Wow, this was a DENSE chapter. I had one initial thing that I absolutely responded to, but this was the first Roundworld chapter that truly challenged me. I did have flashbacks to sophomore year chemistry from high school, which was a class I generally enjoyed a great deal. There was a lot of math and formulas and memorization, and I tend to do that kind of learning better than, say, the more theoretical intensity that came with AP Physics. (WHICH SHALL HAUNT ME UNTIL THE END OF MY DAYS.) There was a point in my life around the age of 15 or 16 where I could recite the entire periodic table from memory, and I was deeply pleased with this reality. In hindsight, I feel like my attachment to things like math and science came from the certainty they made me feel. Which I know is like… completely not in line with the point the writers are trying to make in this section. While there are “rules” that govern elements and the make-up of atoms, the big thing I’m taking away from The Science of Discworld is that dogma and certainty ultimately work against the pursuit of knowledge.
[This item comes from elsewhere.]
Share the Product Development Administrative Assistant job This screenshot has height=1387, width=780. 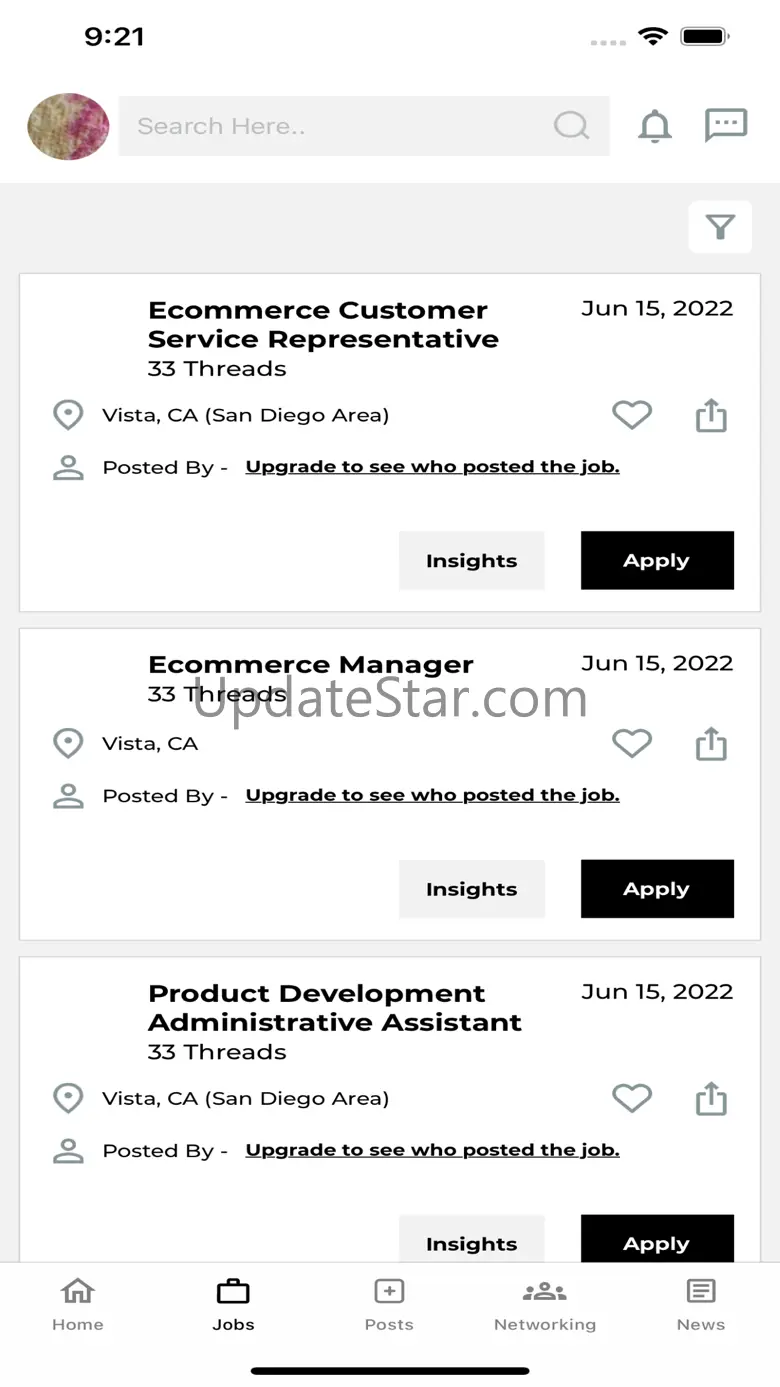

What I mean, though, is that it was comforting when “rules” always made sense. Formulas, at least as I learned them, never changed. The goalposts weren’t shifted constantly. And I’m still really, really good at math these days, and I wonder what it would have been like if I had stuck with that realm in terms of my education.
I’m glad I’m doing what I’m doing, don’t get me wrong. But chemistry class always made a satisfying sense to me. What little friction I felt in regards to science was due to my upbringing. There was this constant war going on in my head about the world I was learning of in school and the world that had been taught to me at home. Look, if it’s not clear yet, I grew up in a home where the notion that we are made of stardust was viciously offensive. To me, it’s beautiful. Poetic. Inspirational. It makes me feel more a part of this vast, uncaring universe. But that wasn’t necessarily something I was ready to accept at that age. I still loved science, and I still loved learning how the world worked, but until I graduated high school, I found a way to filter all of it through the lens of God.
Which is not a bad thing, for the record! I don’t think they’re incompatible, nor do I find it silly or ridiculous for someone to be invested in the pursuit of scientific knowledge while being religious. (If you haven’t figured it out yet, I find hardline atheists to be The Worst in many respects, and this is one of them. I admit that for a brief period of my life, I was a pretty obnoxious atheist. But I also read Ayn Rand and thought her stuff was cool for like a month, so???? We all have our bad periods, and I am glad to have grown from them.)
The point being: for me, God was a barrier. It is not that way for other people, but God (or my understanding of that deity, supported through my parents’s fundamentalism and my later conversion to Catholicism) prevented me from understanding large parts of the world and humanity. Ironically enough, though, I was an atheist by the time I started college, and you’d think that would have renewed my interest in the sciences and pushed me to explore it more. It did, but I had to take Marine Biology THREE TIMES in order to pass it. It remains the only class I have ever failed in my entire academic career, and I failed it twice.
I’d like to explain that, but OH WELL. It was at 8am three days a week! I kept sleeping in!!! DON’T JUDGE ME!!!!